— start of Given passage —

The 19th International Conference on
Principles and Practice of
Constraint Programming
Uppsala, Sweden
September 16-20, 2013

COSpeL: The first Workshop on Domain Specific Languages in Combinatorial Optimization

COSpeL (standing for Combinatorial Optimization SPEcific Languages) is the first workshop on the use of Domain Specific Languages in Combinatorial Optimization, to be held in conjunction with CP 2013 on September 16 in Uppsala, Sweden.


The workshop will take place in the morning. Here is the schedule (and as a iCal file). Each talk is allocated 30 minutes. The articles can be found by clicking on the respective titles. The proceedings are also available as a single file.

Session 1 (9:00-10:30)

9:00 Ozgur Akgun, Alan M. Frisch, Christopher Jefferson and Ian Miguel Automated Modelling and Model Selection in Constraint Programming: Current achievements and Future directions
9:30 Bjorn Regnell and Krzysztof Kuchcinski A Scala Embedded DSL for Combinatorial Optimization in Software Requirements Engineering
10:00 Willem-Jan Van Hoeve Developing Constraint Programming Applications with AIMMS

Session 2 (11:00-12:30)

11:00 Joseph D. Scott Rapid Prototyping of a Structured Domain through Indexical Compilation
11:30 Charles Prud'Homme, Xavier Lorca, Rémi Douence and Narendra Jussien Propagation Engine Prototyping with a DSL
12:00 Guido Tack Embedding MiniZinc

Workshop Description

Domain Specific Languages (DSLs) are programming languages or libraries developed to handle specific tasks. We speak about internal DSL when it is implemented as a library inside an expressive host language. For instance, Ruby, Groovy, Scala, Clojure, Haskell, and Python have been forerunners in encouraging developers to write more succinct yet expressive code. We rather speak about external DSL when it is developed using classical programming language implementation techniques (parsing, compilation, code-generation, ...). The advantages of DSLs are that the concepts of the domain can be expressed more naturally, thus improving and facilitating the user experience.

In the context of combinatorial optimization, DSLs may play an important role to spread knowledge and ease the development of new ideas. We believe that DSLs can serve a big role for the future of optimization, and constraint programming in particular, as they can encode in a simple format the knowledge that is nowadays confined in papers or obscure parts of solvers implementations. DSLs have already been proposed to describe among others models (e.g., OPL, AMPL, AIMMS, Zinc, Essence, Comet, Numberjack), propagation (e.g., Indexicals, grammars and automata), search (e.g., search combinators, non-deterministic search), model transformation (e.g., Conjure, Cadmium)... All those tools have been developed to serve different purposes, but their implementers have probably faced similar challenges in the design and implementation of their language.

— end of Given passage —
— start of Record excerpts —

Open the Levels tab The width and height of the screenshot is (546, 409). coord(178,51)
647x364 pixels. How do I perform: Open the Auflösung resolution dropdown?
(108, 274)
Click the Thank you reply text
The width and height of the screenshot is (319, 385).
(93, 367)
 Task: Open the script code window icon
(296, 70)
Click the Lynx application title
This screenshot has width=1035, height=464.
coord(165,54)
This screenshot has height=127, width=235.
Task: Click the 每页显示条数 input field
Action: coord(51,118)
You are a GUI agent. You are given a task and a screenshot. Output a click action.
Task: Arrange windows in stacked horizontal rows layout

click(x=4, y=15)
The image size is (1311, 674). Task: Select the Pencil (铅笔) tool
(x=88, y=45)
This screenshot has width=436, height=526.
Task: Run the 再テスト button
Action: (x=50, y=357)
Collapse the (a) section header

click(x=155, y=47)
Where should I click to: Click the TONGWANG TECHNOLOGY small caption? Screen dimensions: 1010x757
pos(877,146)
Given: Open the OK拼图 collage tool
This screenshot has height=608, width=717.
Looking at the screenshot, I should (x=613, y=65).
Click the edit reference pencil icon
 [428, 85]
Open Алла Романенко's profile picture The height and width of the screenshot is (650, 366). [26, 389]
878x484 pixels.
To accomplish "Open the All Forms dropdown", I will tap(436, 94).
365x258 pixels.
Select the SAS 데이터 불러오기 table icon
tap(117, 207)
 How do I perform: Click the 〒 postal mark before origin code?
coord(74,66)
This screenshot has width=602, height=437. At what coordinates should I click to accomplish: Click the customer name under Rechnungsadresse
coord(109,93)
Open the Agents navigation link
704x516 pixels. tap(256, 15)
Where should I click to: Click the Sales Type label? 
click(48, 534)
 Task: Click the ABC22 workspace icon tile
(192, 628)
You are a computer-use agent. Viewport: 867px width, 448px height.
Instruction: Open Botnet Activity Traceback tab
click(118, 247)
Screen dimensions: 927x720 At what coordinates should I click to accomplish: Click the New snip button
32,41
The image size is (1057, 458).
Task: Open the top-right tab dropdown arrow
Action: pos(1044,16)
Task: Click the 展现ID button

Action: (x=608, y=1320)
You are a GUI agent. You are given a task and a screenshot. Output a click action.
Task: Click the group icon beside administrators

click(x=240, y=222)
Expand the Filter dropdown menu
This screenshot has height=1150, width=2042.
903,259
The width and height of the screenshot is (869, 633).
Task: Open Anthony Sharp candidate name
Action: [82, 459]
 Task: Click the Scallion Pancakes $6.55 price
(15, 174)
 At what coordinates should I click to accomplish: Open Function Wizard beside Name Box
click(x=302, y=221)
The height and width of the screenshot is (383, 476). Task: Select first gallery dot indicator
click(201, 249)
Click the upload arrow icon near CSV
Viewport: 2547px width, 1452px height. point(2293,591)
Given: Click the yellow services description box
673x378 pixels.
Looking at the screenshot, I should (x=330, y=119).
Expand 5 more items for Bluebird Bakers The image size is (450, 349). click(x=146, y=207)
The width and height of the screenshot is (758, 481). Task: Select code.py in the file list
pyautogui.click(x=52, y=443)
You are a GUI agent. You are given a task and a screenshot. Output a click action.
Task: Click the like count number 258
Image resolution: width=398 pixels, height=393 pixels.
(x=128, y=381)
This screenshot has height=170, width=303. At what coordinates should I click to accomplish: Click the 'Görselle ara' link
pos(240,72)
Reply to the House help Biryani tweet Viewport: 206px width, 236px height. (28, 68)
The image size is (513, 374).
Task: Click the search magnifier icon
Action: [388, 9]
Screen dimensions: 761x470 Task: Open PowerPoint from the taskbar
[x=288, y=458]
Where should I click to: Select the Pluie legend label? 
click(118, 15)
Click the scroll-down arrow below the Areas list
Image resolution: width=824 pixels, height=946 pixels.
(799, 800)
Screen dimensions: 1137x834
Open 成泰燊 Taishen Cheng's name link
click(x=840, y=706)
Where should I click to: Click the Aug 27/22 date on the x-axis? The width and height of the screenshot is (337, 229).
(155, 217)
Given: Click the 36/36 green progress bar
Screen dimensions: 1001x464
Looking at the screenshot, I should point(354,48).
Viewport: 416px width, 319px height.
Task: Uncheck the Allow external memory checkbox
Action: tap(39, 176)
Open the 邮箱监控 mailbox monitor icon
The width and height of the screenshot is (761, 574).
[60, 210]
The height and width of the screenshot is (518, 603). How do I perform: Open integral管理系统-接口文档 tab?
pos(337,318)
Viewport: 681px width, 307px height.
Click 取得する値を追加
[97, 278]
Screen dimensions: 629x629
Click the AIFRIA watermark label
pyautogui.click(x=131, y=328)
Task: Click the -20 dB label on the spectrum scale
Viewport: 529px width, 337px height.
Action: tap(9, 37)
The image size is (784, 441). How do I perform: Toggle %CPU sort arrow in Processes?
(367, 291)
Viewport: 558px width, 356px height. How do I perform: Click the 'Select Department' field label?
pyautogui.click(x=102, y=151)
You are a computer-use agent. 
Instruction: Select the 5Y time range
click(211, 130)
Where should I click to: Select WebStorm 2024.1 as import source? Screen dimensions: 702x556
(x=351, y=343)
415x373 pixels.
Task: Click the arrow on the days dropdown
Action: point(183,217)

— end of Record excerpts —

Objectives:
1: On the COSpeL workshop page, how much time is each talk allocated?
2: Copy a passage from the COSpeL workshop page. Start at the words "COSpeL (standing for" and end after "in Uppsala, Sweden.".

Answers to the tasks:
1: 30 minutes

2:
COSpeL (standing for Combinatorial Optimization SPEcific Languages) is the first workshop on the use of Domain Specific Languages in Combinatorial Optimization, to be held in conjunction with CP 2013 on September 16 in Uppsala, Sweden.